Martín Cañuelo, dueño de tres de esos cines y gerente de los cuatro, un emprendedor valiente con alma de celuloide, perdió la vida el pasado 28 de abril fulminado por un ictus a los 61 años, y a todos nos dejó más huérfanos de lo que podíamos sospechar. Sabíamos de su pasión por el séptimo arte -coleccionaba cuanto se le relacionara- y, sobre todo, conocíamos ese empeño suyo, que se movía entre los sueños románticos y el afán de negocio aunque casi se arruina, por preservar las proyecciones bajo las estrellas. Para ello las envolvió en los últimos adelantos digitales, mientras con su esfuerzo callado ahuyentaba a los buitres de la especulación. También apreciábamos su laboriosidad, y a nadie le extrañaba verlo vender entradas o hacer lo que hiciera falta sin que se le cayeran los anillos. O defender a capa y espada el futuro de esa «arqueología cinematográfica», como llamaba a los cines al aire libre, a la que en su opinión se debía sacar mucho más partido cultural y turístico.
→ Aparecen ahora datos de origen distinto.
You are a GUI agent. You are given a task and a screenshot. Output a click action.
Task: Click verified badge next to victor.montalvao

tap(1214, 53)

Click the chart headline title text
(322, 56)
Pero no imaginábamos que la vinculación de Cañuelo con su empresa en todos los sentidos, desde el sentimental al técnico y el comercial, fuera tan estrecha que con él pudiera morir todo.
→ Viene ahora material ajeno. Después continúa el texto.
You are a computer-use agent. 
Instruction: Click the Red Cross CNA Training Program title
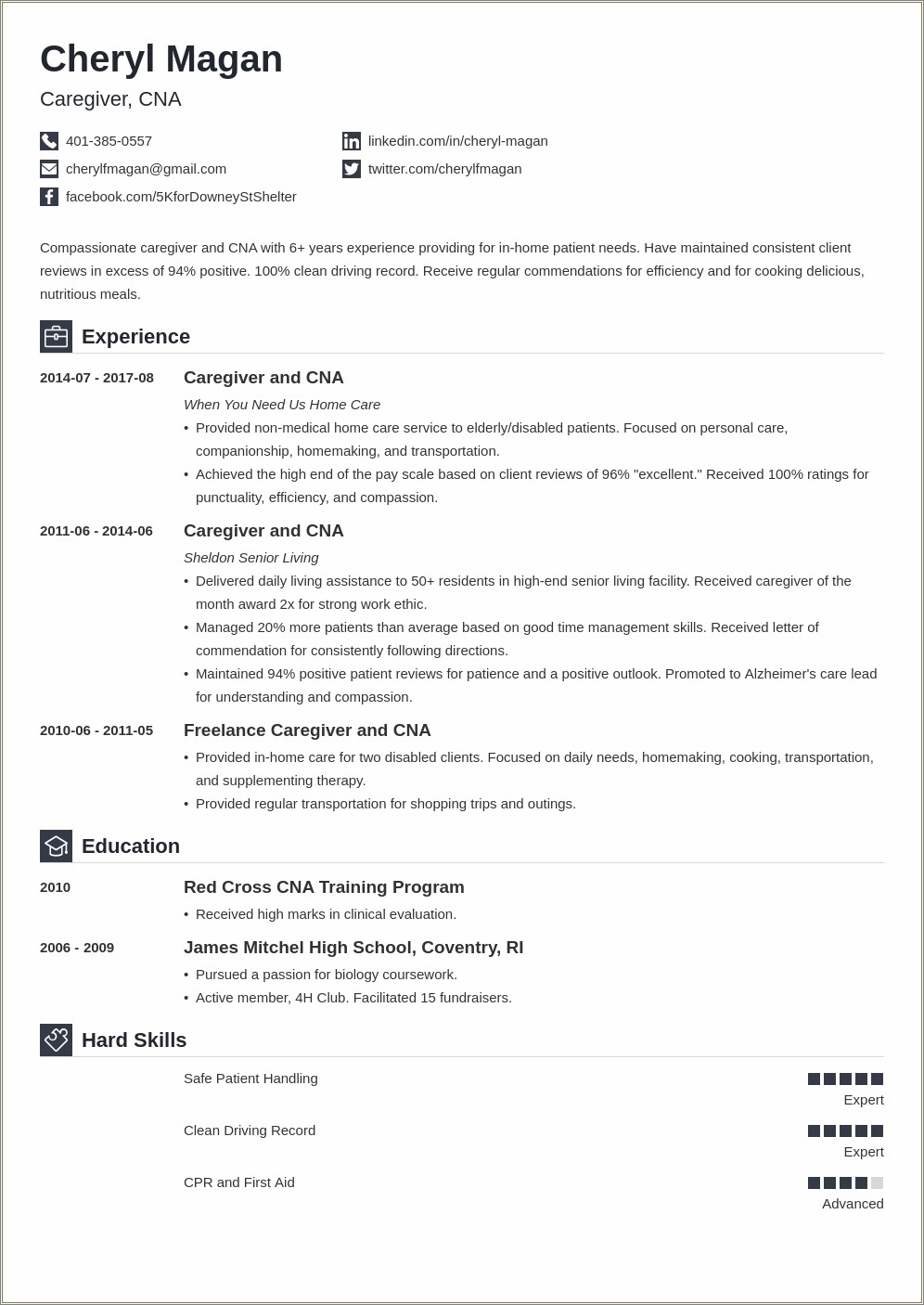coord(324,887)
Y eso es lo que podría pasar si el cerrojazo de este verano dejara de ser un tristísimo paréntesis para convertirse en lo que nadie quiere, la desaparición definitiva de estos recintos y con ellos una forma sustancial de sentir Córdoba. Estamos ante un tema de ciudad que impregna tanto aspectos sociológicos como arquitectónicos, de imagen y hasta de salud si me apuran, porque las noches tórridas de las cuatro olas de calor, cuando los cuerpos parecían derretirse, hubieran sido más llevaderas sobre el piso recién regado de estos oasis con olor a jazmín y a dama de noche. Todo estaba a la espera, se nos dijo, de la apertura del testamento y de la decisión de los herederos, pero esa es una situación transitoria -y azarosa- ante la que hay que prever soluciones. Si no fuera porque existen normas urbanísticas que en teoría protegen los cines de verano, cabría sospechar del silencio institucional y ciudadano de estos meses. A ver si el otoño trae respuestas.